RIVERVIEW — "No mistakes, just happy accidents."
So reads a T-shirt worn by Blake High School arts teacher Lenny Cabanero-Harvey, with the smiling face of Bob Ross, the late host of the PBS show, Painting With Joy.
Cabanero-Harvey's happy accidents will be on full display at the Winthrop Arts Festival Saturday (March 25) and Sunday (March 26). Each piece will reflect how her art rose from a passion she discovered en route to a degree outside of nursing.
A dormant passion placed on the back burner for a more stable career, Cabanero-Harvey's art did not come to be until late in her college career.
"It wasn't until literally my junior year of college where I was a nursing major, and I hated every minute of it, that I switched over to integrated science and secondary education," Cabanero-Harvey said. "I took my required art class and the instructor asked me why I wasn't in art education.
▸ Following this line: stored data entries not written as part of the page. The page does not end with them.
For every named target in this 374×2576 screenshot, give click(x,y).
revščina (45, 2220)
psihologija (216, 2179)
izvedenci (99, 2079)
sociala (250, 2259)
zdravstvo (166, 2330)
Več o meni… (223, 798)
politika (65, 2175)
I had no idea there was a degree for that and it was perfect."
Now in her 16th year of teaching art, Cabanero-Harvey spends free time creating ceramics and sculpture that she says is whimsical.
"I found myself really drawn to artists that can make work look professional, but still have that raw, kind of childlike feeling," Cabanero-Harvey said. "That's so me."
Winthrop Arts' town artist, Bryant Martinez, who has known Cabanero-Harvey for nearly eight years, felt connected to Cabanero-Harvey when it came to community arts.
"I knew that she was the person that would talk that language of community arts with me," Martinez said. "Since that time she has been a part of the art festival or any art things out here, mostly through and with her students at Blake High School."
Through the arts festival, Cabanero-Harvey has been able to not only display her own work, but teach her students the logistics of being a working artist.
"I have them volunteer, I let them know that we have to set up our own tents, we have to talk to customers and make connections," Cabanero-Harvey said. "I want them to have that real-life knowledge that it isn't just making art."
Cabanero-Harvey will be showing two series at the upcoming festival— one of which is entitled "Things with Wings."
"A student in one of my classes said 'Mrs. Harvey, I feel like I can make anything in here,'" said Cabanero-Harvey. "She said 'You know, if flying pigs were real I feel like we could make them in here.' It was the best compliment I have ever gotten as a teacher, or just a human being in general."
The magic that she felt led to an entire series of flying animals that, in every literal sense, do not fly— llamas, giraffes, and of course pigs. But in Cabanero-Harvey's creations, they do.
"Her art is truly fabulous," Martinez said. "I respect her as an art teacher for what she does for her students but mostly I respect her as a community artist. She's someone that we're all very lucky to have in our community, sharing her gorgeous, top-notch art."
Cabanero-Harvey is just one of 30 local artists and artisans to be featured at the Winthrop Arts Festival.
"We have an application process now and I like that it's becoming a tradition," Martinez said. "These are artists that want to be in galleries and museums and have art dealers, so the fact that they're willing to do the arts festival with us helps us build this tradition."
Cabanero-Harvey's art will be displayed from 10 a.m to 5 p.m. on both days of the festival. Many flying pigs will be in attendance.
"When people pick up my work, I just want them to be happy," Cabanero-Harvey said. "There's so much crap in the world and I think everyone just deserves some happiness."